■ **DESCRIPTION OF THE TASK**
Here are some records. Print all of them exactly.

Segment Start: SOURCE MATERIAL

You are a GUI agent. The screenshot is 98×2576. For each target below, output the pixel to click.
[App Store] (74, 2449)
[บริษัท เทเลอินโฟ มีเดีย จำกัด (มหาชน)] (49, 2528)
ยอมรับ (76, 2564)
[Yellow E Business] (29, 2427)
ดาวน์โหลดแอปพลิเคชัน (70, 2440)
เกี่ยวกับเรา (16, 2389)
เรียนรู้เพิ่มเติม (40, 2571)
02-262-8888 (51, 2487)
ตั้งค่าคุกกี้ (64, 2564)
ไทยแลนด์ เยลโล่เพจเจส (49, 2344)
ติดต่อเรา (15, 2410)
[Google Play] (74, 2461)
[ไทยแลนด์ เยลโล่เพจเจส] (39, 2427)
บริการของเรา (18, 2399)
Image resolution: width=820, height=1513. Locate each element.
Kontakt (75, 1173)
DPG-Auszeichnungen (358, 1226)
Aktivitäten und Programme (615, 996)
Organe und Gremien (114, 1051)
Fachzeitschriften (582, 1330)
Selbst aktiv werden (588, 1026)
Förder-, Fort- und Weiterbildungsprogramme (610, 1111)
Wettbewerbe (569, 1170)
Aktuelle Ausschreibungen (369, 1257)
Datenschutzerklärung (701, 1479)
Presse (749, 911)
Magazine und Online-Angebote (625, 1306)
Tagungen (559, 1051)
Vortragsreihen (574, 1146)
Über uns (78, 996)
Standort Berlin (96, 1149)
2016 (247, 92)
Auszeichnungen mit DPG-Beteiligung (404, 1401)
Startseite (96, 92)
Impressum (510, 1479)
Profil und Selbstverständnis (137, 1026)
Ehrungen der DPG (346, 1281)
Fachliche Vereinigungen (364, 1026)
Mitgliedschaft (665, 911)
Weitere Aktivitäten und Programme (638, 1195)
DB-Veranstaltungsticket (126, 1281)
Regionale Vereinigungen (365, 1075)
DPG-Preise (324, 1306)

Segment End: SOURCE MATERIAL

■ **EXERCISE OUTPUT**
You are a GUI agent. The screenshot is 98×2576. For each target below, output the pixel to click.
[App Store] (74, 2449)
[บริษัท เทเลอินโฟ มีเดีย จำกัด (มหาชน)] (49, 2528)
ยอมรับ (76, 2564)
[Yellow E Business] (29, 2427)
ดาวน์โหลดแอปพลิเคชัน (70, 2440)
เกี่ยวกับเรา (16, 2389)
เรียนรู้เพิ่มเติม (40, 2571)
02-262-8888 (51, 2487)
ตั้งค่าคุกกี้ (64, 2564)
ไทยแลนด์ เยลโล่เพจเจส (49, 2344)
ติดต่อเรา (15, 2410)
[Google Play] (74, 2461)
[ไทยแลนด์ เยลโล่เพจเจส] (39, 2427)
บริการของเรา (18, 2399)
Image resolution: width=820, height=1513. Locate each element.
Kontakt (75, 1173)
DPG-Auszeichnungen (358, 1226)
Aktivitäten und Programme (615, 996)
Organe und Gremien (114, 1051)
Fachzeitschriften (582, 1330)
Selbst aktiv werden (588, 1026)
Förder-, Fort- und Weiterbildungsprogramme (610, 1111)
Wettbewerbe (569, 1170)
Aktuelle Ausschreibungen (369, 1257)
Datenschutzerklärung (701, 1479)
Presse (749, 911)
Magazine und Online-Angebote (625, 1306)
Tagungen (559, 1051)
Vortragsreihen (574, 1146)
Über uns (78, 996)
Standort Berlin (96, 1149)
2016 (247, 92)
Auszeichnungen mit DPG-Beteiligung (404, 1401)
Startseite (96, 92)
Impressum (510, 1479)
Profil und Selbstverständnis (137, 1026)
Ehrungen der DPG (346, 1281)
Fachliche Vereinigungen (364, 1026)
Mitgliedschaft (665, 911)
Weitere Aktivitäten und Programme (638, 1195)
DB-Veranstaltungsticket (126, 1281)
Regionale Vereinigungen (365, 1075)
DPG-Preise (324, 1306)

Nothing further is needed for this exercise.